L'Héritage des Templiers
moines ; en outre, elle disposait d’une acoustique quasi parfaite.
De Rochefort releva la tête et regarda les quatre autres officiers dans les yeux. Le commandeur, également intendant et trésorier, était un ami. De Rochefort avait passé des années à cultiver sa relation avec cet homme distant et espérait que ses efforts seraient bientôt récompensés. Le frère drapier, chargé de gérer la garde-robe des frères, était prêt à soutenir sa cause. En revanche, il avait une relation problématique avec le frère chapelain qui supervisait toutes les affaires spirituelles de l’ordre. De Rochefort n’était pas parvenu à obtenir d’engagement tangible de la part du Vénitien qui s’en était tenu à énoncer quelques lieux communs. Et puis il y avait le sénéchal qui portait le gonfanon Baussant, précieuse bannière noire et blanche de l’ordre. Il avait l’air à son aise dans sa tunique et son manteau blancs, l’insigne brodé qu’il arborait à l’épaule gauche indiquant ses hautes fonctions. À sa vue, l’estomac de de Rochefort se souleva. Cet homme n’avait aucun droit de revêtir ces précieux atours.

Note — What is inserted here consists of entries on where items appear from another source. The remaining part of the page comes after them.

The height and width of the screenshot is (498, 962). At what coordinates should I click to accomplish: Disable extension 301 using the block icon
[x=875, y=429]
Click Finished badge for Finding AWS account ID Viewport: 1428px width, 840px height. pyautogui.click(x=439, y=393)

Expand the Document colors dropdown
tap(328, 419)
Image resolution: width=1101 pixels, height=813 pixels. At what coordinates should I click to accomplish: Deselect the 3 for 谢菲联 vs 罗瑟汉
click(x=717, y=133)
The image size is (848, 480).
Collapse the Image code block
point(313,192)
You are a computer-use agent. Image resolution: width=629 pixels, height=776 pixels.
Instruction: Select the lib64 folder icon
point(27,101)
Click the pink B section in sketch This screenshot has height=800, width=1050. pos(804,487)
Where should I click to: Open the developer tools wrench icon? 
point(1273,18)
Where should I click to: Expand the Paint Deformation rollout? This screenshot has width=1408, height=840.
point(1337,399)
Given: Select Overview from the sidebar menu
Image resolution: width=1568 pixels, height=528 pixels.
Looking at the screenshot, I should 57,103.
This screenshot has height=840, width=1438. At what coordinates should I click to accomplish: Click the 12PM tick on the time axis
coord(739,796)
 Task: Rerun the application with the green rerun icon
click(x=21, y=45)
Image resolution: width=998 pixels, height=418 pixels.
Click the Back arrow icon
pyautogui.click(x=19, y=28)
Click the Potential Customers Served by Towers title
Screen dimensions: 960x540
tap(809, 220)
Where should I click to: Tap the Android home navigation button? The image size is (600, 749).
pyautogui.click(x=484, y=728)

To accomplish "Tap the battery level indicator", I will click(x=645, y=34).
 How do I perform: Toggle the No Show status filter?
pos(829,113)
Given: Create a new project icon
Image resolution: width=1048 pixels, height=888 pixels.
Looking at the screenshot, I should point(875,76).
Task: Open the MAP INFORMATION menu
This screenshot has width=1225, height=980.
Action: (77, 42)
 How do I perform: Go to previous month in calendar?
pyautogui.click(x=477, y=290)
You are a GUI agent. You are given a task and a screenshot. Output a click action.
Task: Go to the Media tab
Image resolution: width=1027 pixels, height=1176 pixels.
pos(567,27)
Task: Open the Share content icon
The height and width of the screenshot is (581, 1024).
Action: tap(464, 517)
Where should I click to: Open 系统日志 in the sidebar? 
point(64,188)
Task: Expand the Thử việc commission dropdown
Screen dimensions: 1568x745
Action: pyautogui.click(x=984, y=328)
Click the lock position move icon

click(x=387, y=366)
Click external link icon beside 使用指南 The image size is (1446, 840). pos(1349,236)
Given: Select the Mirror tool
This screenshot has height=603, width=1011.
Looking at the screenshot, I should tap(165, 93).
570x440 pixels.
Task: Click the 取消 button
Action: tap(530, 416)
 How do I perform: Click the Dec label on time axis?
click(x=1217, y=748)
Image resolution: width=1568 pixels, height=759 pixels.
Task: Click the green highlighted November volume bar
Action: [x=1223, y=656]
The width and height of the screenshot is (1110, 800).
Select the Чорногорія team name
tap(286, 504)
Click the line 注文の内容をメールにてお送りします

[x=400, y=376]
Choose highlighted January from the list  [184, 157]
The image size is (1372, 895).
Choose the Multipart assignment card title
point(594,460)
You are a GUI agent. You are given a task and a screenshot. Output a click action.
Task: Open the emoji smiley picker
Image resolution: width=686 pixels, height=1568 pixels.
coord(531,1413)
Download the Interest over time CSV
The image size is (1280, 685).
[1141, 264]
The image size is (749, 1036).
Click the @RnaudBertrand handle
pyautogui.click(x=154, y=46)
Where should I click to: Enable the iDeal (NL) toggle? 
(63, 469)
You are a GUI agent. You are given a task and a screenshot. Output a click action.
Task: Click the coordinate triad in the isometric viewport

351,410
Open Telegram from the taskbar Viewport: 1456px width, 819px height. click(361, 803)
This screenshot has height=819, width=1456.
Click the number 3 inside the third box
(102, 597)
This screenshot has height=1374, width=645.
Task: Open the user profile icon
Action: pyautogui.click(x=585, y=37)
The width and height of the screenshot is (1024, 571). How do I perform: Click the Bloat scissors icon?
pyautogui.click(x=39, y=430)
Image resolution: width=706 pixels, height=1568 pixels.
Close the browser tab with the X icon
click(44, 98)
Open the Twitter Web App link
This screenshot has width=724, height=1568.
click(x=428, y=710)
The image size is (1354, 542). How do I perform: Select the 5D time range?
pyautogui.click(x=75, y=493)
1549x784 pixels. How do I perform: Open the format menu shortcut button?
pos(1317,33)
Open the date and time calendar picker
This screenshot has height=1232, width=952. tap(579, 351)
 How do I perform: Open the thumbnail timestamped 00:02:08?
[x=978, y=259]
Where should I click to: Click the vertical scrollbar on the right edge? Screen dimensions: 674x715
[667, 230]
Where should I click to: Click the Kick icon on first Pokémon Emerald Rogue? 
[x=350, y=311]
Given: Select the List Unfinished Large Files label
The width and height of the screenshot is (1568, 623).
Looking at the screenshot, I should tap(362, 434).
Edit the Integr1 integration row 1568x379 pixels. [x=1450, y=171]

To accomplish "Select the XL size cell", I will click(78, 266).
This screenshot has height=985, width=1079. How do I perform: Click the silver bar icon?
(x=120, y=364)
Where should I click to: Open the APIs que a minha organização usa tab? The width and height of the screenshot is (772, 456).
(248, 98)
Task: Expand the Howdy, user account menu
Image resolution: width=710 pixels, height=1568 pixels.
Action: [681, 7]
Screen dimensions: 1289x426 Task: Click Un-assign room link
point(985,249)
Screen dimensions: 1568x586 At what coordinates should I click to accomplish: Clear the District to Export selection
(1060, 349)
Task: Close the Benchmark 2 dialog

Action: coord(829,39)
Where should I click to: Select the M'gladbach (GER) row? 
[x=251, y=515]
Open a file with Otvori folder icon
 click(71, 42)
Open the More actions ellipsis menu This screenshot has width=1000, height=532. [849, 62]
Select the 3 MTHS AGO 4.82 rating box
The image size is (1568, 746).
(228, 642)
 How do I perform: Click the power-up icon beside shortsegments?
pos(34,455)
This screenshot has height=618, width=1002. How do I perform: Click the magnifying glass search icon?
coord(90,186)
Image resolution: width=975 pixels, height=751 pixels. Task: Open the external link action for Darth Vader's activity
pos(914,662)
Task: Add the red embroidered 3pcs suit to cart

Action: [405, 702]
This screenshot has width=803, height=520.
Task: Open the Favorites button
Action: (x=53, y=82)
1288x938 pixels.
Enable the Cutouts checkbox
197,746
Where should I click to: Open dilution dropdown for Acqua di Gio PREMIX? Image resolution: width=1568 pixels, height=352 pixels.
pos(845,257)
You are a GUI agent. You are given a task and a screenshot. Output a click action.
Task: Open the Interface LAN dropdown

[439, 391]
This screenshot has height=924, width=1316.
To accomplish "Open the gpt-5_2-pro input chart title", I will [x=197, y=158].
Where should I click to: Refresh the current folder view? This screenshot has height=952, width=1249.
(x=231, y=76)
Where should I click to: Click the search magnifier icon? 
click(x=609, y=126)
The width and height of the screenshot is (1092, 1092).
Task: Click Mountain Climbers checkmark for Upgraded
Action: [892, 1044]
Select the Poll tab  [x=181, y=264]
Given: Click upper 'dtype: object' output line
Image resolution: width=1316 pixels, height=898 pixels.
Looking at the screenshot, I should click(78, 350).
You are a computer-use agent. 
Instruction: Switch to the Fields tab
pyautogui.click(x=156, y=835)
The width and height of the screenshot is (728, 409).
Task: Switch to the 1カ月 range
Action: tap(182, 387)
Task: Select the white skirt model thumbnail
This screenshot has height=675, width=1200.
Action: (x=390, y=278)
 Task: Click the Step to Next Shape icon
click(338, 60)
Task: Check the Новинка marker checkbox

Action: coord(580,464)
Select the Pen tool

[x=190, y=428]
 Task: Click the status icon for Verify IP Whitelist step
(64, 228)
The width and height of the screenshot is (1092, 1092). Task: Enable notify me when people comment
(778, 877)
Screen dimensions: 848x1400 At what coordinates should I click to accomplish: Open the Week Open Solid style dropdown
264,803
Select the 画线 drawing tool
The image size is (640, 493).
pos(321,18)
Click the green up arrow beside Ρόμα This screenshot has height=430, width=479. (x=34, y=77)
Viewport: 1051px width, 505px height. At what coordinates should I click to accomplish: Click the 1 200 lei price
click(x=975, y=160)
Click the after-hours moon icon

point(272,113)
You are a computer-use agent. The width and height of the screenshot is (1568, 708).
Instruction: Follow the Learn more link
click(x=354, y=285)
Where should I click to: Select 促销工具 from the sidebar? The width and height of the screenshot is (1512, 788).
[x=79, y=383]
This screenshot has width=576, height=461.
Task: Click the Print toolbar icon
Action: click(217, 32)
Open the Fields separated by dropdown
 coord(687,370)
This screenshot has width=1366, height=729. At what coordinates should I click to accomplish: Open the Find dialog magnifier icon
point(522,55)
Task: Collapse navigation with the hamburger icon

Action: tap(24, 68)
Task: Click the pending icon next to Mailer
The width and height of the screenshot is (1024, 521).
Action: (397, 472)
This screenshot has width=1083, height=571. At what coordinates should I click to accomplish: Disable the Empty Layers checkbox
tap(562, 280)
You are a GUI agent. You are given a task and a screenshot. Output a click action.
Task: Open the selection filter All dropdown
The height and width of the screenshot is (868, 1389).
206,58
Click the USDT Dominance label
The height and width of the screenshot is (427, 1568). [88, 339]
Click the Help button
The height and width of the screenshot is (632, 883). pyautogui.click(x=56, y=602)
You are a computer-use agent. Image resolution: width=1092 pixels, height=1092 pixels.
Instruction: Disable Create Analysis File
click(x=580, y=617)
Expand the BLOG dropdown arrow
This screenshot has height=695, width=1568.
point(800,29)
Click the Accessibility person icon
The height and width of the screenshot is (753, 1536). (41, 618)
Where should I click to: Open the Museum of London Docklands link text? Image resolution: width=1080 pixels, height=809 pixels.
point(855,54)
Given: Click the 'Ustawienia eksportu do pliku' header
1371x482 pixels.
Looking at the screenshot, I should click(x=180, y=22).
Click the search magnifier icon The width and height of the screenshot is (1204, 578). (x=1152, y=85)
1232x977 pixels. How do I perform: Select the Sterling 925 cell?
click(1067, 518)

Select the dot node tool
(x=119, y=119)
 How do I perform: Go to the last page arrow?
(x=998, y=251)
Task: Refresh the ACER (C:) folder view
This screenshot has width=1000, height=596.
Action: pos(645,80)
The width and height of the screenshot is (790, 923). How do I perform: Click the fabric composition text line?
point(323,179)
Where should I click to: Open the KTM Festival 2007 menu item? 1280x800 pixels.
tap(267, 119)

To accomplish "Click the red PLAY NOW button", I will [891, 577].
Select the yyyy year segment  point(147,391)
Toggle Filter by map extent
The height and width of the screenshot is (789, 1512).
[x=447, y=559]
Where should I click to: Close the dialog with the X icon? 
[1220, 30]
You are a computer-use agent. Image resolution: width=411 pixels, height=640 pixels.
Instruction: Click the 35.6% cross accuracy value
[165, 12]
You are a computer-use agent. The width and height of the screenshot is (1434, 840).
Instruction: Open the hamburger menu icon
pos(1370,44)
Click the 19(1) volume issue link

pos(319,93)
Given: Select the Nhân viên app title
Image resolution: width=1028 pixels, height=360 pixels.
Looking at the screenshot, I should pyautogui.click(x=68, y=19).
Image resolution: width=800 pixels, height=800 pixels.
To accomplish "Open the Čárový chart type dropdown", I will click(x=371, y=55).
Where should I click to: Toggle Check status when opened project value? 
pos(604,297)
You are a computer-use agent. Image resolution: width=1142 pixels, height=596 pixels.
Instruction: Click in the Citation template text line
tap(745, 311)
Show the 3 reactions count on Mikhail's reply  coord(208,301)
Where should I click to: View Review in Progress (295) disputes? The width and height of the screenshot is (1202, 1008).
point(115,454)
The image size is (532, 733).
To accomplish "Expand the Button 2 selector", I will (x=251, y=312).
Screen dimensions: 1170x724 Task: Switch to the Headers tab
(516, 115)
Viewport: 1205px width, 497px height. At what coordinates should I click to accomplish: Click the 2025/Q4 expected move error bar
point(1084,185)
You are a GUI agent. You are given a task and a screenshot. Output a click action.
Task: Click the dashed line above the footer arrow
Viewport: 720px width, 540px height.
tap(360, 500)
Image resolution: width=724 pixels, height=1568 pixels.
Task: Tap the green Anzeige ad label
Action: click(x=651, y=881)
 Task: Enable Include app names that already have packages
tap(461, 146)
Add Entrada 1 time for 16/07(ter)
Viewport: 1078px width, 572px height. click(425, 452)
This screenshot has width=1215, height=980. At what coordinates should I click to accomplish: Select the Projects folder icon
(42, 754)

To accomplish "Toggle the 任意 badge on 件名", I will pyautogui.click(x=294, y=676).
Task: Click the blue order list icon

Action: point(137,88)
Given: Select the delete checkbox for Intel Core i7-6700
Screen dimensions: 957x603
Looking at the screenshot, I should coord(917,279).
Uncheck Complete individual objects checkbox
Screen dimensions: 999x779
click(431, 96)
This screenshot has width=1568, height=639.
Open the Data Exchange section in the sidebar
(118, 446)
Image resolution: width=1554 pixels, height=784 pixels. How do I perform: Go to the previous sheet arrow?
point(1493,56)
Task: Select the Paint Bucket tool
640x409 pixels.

« Chers frères, nous voici réunis en chapitre. Il est temps de constituer le collège d’électeurs. »
La simplicité de la procédure était trompeuse. On tirait un nom au sort parmi ceux de tous les frères. Ce templier désignait alors librement l’un de ses compagnons. On alternait tirage au sort et choix libre jusqu’à ce que onze frères aient été désignés. Le système mêlait hasard et relations personnelles, ce qui diminuait fortement le risque de complot. En sa qualité de maréchal, de Rochefort faisait automatiquement partie du collège d’électeurs, tout comme le sénéchal, ce qui portait le nombre de participants à treize. Il fallait une majorité de deux tiers pour être élu maître.
De Rochefort attendait que le processus prenne fin. Lorsqu’il fut parvenu à son terme, quatre chevaliers, un prêtre, un clerc, un fermier, deux artisans et un ouvrier avaient été sélectionnés. Il avait le soutien d’un bon nombre d’entre eux. Mais un hasard diabolique avait permis à des frères dont il n’était pas sûr d’être choisis.
Les onze hommes s’avancèrent pour former un demi-cercle.
« Le collège d’électeurs est constitué, déclara le maréchal, nous avons terminé. Les débats peuvent commencer. »
Les frères ôtèrent leur capuchon, signalant par ce geste le début des discussions. L’élection du maître n’avait rien de secret. Au contraire, la nomination, les débats et le vote se dérouleraient devant la confrérie au grand complet. En revanche, la règle exigeait le silence des spectateurs.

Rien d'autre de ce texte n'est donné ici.